What you need to do »
A) Decide whether each statement agrees with the Malmbanan notebook: (i) the CSV files are read with a comma delimiter; (ii) the files are read with ISO-8859-1 encoding; (iii) a column is replaced even when every value becomes NaN after numeric conversion. Answer yes or no for each, quoting the words of the notebook that settle it.
B) In the Malmbanan notebook, what glob pattern is the file pattern corrected to?
C) List every module the Malmbanan notebook imports.

Text shown »
*-*-*

# Combining data on degradation of curves in Malmbanan.

We start by reading data from all the bandelar 111, 113, 116-119 with filenames in the form of RPM Rälslitage i kurva_111.csv. We then combine them into one dataframe.

In [1]:
import pandas as pd
import glob
import os

# Step 1: Define the file pattern for the specific bandel
file_pattern = "RPM Rälslitage i kurva_111.csv RPM Rälslitage i kurva_113.csv RPM Rälslitage i kurva_116.csv RPM Rälslitage i kurva_117.csv RPM Rälslitage i kurva_118.csv RPM Rälslitage i kurva_119.csv"

# Correct the file pattern to use a proper glob pattern
file_pattern = "RPM Rälslitage i kurva_*.csv"

# Step 2: Read all files matching the pattern
file_list = glob.glob(file_pattern)

# Step 3: Create a list to hold the DataFrames
dataframes = []


# Function to convert comma to dot in numeric columns
def convert_comma_to_dot(df):
    # Iterate through all columns
    for col in df.select_dtypes(include=['object']).columns:
        try:
            # Try to convert column, replacing comma with dot
            df[col] = df[col].str.replace(',', '.', regex=False)
            
            # Try to convert to numeric, coercing errors to NaN
            numeric_col = pd.to_numeric(df[col], errors='coerce')
            
            # If conversion is successful, replace the column
            if not numeric_col.isna().all():
                df[col] = numeric_col
        except Exception as e:
            print(f"Could not convert column {col}: {e}")
    
    return df


# Read files
for file in file_list:
    try:
        # Read CSV with semicolon delimiter
        df = pd.read_csv(file, delimiter=';', encoding='ISO-8859-1')
        
        # Convert comma to dot in numeric columns
        df = convert_comma_to_dot(df)
        
        if not df.empty:
            dataframes.append(df)
            print(f"Successfully loaded {file}")
    except Exception as e:
        print(f"Error reading {file}: {e}")

# Check if any dataframes were loaded
if not dataframes:
    print("No files were successfully loaded. Please check the file pattern and file locations.")
    exit()

*-*-*

Word and element locating data »
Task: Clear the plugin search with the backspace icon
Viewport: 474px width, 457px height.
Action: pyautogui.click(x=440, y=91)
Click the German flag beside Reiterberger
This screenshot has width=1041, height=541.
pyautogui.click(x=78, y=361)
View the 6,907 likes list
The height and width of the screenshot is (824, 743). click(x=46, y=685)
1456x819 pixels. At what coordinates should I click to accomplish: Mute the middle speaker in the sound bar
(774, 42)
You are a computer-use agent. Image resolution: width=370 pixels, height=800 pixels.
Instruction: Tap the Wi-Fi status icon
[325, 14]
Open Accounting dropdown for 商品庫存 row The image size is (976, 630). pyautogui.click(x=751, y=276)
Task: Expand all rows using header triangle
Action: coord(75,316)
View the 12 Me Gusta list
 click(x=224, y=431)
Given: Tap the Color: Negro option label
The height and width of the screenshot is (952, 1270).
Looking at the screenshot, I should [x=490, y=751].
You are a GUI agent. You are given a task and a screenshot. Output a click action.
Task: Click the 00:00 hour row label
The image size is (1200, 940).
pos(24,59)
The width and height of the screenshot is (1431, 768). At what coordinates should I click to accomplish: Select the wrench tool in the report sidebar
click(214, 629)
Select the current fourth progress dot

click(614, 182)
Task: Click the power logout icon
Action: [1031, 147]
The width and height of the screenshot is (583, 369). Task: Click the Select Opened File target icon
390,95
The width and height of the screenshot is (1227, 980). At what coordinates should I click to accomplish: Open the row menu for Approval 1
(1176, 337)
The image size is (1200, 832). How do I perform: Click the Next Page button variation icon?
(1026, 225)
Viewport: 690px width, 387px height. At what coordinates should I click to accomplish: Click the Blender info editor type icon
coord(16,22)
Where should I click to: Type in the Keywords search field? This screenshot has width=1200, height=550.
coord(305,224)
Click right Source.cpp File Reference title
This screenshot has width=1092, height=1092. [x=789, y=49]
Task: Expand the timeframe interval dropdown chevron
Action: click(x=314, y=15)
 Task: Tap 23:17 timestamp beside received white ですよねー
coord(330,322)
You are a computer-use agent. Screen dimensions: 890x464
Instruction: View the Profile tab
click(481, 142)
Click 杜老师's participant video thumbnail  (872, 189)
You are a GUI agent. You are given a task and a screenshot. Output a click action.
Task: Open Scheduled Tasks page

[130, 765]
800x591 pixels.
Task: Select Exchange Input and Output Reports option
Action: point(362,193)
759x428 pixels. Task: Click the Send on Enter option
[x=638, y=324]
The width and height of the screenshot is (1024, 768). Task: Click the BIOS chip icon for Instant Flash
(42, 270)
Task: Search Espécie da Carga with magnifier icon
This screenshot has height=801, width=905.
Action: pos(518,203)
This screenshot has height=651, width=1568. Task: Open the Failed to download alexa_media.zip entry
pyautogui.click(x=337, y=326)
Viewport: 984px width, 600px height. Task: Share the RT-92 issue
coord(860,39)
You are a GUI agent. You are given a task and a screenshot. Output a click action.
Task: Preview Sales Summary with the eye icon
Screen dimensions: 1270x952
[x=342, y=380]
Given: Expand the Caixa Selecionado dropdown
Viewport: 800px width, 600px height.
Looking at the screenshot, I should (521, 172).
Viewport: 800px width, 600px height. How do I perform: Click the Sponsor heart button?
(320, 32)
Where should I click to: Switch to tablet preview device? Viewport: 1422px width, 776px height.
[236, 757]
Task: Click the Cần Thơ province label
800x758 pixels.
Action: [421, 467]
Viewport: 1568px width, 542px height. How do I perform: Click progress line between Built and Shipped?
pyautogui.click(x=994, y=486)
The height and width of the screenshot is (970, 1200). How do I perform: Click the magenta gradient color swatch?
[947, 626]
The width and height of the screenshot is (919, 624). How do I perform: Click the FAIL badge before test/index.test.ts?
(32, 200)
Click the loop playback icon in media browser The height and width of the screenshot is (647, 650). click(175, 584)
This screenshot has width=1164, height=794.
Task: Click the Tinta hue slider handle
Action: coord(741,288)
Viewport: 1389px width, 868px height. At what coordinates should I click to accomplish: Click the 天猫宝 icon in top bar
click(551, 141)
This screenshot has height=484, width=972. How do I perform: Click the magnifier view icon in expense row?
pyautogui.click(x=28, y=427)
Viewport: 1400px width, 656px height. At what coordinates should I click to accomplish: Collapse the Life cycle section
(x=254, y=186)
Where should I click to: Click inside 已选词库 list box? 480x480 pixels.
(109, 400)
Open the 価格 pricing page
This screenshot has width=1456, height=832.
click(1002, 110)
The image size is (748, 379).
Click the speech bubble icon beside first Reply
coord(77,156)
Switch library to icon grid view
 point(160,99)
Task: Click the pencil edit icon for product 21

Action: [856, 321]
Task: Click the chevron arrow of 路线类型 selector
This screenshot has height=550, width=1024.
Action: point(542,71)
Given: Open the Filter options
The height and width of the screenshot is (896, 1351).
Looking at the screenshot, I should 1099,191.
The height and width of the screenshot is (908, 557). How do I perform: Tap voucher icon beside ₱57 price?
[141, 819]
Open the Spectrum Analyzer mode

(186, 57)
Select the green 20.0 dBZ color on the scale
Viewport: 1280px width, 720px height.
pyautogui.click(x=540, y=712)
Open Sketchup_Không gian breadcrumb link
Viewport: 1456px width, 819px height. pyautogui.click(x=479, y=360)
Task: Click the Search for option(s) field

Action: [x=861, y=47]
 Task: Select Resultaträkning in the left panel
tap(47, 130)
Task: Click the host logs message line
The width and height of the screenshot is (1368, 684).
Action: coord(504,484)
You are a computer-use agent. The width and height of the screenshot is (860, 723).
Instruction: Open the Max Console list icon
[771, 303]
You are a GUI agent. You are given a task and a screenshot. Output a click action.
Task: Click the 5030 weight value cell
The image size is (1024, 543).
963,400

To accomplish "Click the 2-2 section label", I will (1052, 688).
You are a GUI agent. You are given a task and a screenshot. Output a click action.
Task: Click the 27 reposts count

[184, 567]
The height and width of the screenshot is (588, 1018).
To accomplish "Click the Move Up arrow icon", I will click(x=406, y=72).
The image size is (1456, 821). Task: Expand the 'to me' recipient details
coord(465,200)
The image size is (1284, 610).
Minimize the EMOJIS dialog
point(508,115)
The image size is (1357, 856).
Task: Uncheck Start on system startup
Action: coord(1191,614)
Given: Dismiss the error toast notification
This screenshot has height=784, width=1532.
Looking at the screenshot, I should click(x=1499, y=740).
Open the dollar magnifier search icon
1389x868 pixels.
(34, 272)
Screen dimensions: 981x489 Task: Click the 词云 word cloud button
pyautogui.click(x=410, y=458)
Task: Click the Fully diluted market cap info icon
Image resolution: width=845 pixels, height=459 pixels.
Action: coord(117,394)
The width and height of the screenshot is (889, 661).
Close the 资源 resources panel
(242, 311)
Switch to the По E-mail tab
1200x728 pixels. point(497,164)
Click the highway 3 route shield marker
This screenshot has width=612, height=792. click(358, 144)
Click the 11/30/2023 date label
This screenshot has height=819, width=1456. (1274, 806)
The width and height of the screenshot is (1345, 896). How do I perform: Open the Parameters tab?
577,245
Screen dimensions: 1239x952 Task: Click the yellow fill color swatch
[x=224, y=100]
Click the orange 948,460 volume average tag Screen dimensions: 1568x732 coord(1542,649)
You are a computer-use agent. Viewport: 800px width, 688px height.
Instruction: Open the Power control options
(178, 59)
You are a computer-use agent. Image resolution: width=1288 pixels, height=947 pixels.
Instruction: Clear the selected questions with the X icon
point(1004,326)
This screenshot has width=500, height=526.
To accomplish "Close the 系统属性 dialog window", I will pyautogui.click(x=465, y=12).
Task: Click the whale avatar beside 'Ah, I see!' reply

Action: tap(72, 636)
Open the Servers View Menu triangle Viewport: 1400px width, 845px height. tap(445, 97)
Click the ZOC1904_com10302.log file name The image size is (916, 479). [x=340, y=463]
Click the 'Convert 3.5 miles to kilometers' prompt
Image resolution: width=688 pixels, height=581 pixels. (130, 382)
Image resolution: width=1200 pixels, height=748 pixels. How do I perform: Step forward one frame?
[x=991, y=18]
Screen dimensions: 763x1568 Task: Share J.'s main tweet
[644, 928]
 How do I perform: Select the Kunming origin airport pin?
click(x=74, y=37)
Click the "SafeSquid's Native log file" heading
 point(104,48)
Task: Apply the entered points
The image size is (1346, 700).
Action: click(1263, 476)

*-*-*

Responses »
A)
(i) No: "Read CSV with semicolon delimiter"
(ii) Yes: "encoding='ISO-8859-1'"
(iii) No: "if not numeric_col.isna().all():"

B) "RPM Rälslitage i kurva_*.csv"

C) pandas (as pd), glob, os